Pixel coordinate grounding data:
________________________________________
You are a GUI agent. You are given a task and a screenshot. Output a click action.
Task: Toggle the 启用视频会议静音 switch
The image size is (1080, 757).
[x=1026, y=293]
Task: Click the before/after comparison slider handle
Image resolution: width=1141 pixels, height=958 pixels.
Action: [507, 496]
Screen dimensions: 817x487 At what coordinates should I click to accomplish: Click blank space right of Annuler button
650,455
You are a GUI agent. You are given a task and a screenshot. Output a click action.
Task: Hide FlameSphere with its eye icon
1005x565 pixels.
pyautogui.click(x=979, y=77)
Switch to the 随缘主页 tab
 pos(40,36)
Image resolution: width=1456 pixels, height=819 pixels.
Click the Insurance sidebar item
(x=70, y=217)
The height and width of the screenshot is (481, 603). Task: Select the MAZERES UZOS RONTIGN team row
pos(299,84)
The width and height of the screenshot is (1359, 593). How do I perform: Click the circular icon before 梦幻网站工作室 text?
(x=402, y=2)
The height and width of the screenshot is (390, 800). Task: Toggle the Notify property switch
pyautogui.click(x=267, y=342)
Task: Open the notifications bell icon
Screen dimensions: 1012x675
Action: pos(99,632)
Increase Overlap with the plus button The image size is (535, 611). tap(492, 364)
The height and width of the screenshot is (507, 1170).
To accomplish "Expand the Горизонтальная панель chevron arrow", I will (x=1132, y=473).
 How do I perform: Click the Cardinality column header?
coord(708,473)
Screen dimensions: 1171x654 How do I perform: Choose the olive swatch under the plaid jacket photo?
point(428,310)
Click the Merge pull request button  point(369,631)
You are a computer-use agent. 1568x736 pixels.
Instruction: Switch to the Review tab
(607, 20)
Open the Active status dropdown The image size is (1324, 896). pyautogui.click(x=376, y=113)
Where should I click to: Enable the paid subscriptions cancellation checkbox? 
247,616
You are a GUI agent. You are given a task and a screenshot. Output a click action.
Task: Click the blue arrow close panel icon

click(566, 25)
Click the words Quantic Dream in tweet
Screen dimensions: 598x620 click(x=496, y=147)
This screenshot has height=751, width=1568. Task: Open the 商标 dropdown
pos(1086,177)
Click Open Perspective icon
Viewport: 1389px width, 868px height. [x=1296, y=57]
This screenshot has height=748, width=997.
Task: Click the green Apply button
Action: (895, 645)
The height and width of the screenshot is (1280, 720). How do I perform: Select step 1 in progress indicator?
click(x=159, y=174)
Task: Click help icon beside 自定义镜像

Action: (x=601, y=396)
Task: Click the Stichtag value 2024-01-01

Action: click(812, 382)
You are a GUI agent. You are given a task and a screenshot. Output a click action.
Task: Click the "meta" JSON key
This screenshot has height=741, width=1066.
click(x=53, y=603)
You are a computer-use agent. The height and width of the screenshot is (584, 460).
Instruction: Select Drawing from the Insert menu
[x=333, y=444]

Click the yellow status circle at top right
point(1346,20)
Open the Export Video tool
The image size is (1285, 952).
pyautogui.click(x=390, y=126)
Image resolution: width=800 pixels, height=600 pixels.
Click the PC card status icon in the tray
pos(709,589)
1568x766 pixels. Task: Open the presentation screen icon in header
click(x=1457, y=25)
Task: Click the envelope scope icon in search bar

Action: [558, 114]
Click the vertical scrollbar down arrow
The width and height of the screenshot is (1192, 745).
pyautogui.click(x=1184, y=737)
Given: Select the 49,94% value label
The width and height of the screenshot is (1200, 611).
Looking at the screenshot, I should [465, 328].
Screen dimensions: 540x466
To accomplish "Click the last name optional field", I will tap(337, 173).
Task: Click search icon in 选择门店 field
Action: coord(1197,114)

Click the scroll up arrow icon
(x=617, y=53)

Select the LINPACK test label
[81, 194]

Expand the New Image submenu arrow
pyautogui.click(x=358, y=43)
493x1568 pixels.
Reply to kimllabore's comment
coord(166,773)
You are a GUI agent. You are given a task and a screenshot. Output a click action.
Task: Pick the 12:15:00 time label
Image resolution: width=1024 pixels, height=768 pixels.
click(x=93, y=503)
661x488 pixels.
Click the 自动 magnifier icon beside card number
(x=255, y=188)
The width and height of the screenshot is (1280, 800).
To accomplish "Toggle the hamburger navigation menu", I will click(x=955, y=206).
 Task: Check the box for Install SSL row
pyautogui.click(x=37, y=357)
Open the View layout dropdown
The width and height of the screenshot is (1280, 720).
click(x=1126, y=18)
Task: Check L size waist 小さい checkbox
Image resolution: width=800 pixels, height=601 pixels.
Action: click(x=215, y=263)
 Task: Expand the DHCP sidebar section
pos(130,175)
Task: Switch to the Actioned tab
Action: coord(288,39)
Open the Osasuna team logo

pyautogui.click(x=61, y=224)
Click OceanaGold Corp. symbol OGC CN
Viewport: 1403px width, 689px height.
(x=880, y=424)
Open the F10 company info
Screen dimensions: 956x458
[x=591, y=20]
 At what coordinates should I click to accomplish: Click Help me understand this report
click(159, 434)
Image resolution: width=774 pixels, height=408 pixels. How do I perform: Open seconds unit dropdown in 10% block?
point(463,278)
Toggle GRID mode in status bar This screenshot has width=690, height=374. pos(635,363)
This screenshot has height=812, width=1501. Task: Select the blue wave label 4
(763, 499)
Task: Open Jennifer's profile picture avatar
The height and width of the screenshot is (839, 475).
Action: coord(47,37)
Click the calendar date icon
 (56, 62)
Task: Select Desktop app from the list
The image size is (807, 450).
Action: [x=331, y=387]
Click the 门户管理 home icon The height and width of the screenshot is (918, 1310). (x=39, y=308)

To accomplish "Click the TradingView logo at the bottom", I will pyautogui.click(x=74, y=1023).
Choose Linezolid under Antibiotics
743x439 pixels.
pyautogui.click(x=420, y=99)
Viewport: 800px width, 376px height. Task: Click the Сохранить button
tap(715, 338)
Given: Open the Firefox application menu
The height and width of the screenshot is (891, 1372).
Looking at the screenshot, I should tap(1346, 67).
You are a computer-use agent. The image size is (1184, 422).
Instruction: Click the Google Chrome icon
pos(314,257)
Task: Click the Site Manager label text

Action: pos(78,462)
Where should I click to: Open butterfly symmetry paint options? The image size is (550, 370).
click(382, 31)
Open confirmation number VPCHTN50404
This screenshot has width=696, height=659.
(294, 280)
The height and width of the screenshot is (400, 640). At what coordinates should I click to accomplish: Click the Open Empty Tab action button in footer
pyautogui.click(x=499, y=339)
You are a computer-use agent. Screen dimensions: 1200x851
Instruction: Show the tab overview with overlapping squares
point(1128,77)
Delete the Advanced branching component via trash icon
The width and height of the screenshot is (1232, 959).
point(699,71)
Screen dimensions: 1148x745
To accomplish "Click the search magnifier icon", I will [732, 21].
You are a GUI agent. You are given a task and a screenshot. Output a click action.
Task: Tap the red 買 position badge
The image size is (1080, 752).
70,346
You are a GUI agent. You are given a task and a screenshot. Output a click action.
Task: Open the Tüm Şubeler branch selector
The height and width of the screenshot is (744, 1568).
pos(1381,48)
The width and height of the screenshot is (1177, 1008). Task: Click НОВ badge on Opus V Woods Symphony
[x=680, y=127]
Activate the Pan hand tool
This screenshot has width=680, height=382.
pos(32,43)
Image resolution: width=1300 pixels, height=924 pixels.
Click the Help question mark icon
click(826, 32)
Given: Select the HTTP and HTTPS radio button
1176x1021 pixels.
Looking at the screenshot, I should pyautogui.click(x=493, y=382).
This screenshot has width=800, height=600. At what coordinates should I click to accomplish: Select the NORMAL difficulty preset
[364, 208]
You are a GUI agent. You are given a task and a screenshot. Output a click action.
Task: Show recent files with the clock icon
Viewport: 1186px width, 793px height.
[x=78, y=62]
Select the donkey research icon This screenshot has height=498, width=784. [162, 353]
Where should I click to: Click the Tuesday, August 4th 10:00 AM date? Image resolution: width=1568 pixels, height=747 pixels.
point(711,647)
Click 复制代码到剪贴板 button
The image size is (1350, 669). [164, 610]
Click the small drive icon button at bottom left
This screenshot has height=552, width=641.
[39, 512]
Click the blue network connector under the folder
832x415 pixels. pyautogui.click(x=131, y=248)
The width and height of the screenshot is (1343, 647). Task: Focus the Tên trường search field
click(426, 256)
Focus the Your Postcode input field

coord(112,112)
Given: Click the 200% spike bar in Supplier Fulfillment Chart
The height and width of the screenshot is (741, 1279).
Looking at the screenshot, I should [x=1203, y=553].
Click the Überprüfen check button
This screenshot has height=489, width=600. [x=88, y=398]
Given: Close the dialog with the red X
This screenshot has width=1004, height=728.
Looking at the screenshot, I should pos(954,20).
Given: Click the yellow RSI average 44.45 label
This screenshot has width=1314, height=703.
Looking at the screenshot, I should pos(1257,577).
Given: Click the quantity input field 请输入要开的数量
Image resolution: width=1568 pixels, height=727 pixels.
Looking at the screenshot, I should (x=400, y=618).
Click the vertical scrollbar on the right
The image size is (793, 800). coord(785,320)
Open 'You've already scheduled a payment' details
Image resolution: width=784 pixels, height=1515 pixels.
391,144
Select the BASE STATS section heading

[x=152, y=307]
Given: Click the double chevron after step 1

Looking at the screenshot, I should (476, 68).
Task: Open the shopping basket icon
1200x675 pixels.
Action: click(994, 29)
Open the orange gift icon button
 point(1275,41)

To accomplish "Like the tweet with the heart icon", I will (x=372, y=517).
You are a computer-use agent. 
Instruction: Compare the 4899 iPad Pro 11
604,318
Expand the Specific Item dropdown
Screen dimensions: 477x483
________________________________________
Copy the lines above exactly, beginning at the line that has "Where should I click to: Open" and stopping after the line that has "You are a computer-use agent. Screen", and omit the rest.

**COMPLETED TASK**.
Where should I click to: Open butterfly symmetry paint options? The image size is (550, 370).
click(382, 31)
Open confirmation number VPCHTN50404
This screenshot has width=696, height=659.
(294, 280)
The height and width of the screenshot is (400, 640). At what coordinates should I click to accomplish: Click the Open Empty Tab action button in footer
pyautogui.click(x=499, y=339)
You are a computer-use agent. Screen dimensions: 1200x851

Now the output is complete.